- _Aim of the task_:
Once you have located the line containing "You are a computer-use" in the material below, return it exactly along with each line after it through the line containing "Instruction: Click the browser address bar".

- _Task input_:
▬▬▬
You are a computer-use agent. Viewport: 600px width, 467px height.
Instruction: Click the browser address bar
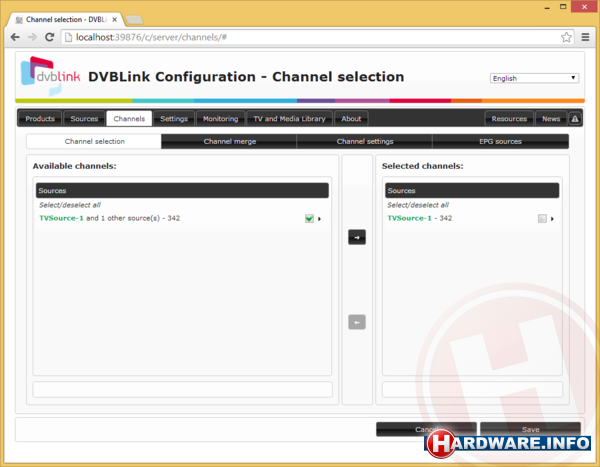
▬▬▬
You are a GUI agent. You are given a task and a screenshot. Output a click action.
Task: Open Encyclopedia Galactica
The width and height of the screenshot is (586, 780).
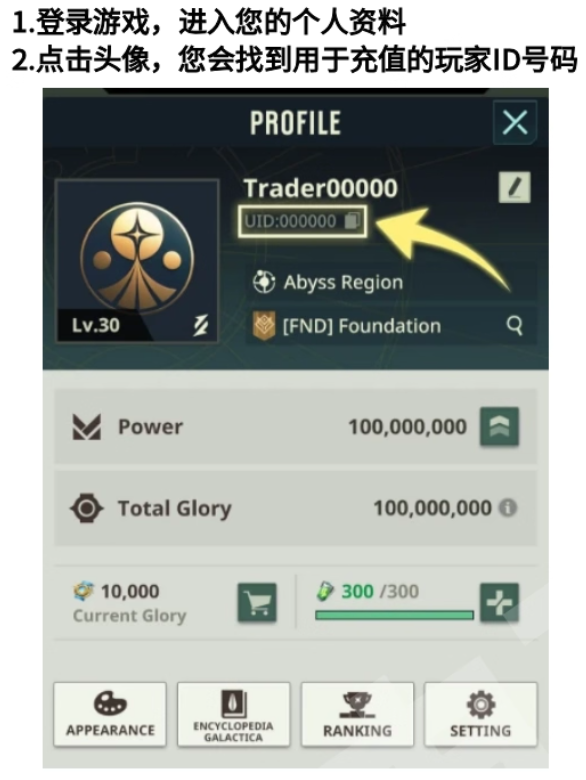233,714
▬▬▬
- _Completed exercise_:
You are a computer-use agent. Viewport: 600px width, 467px height.
Instruction: Click the browser address bar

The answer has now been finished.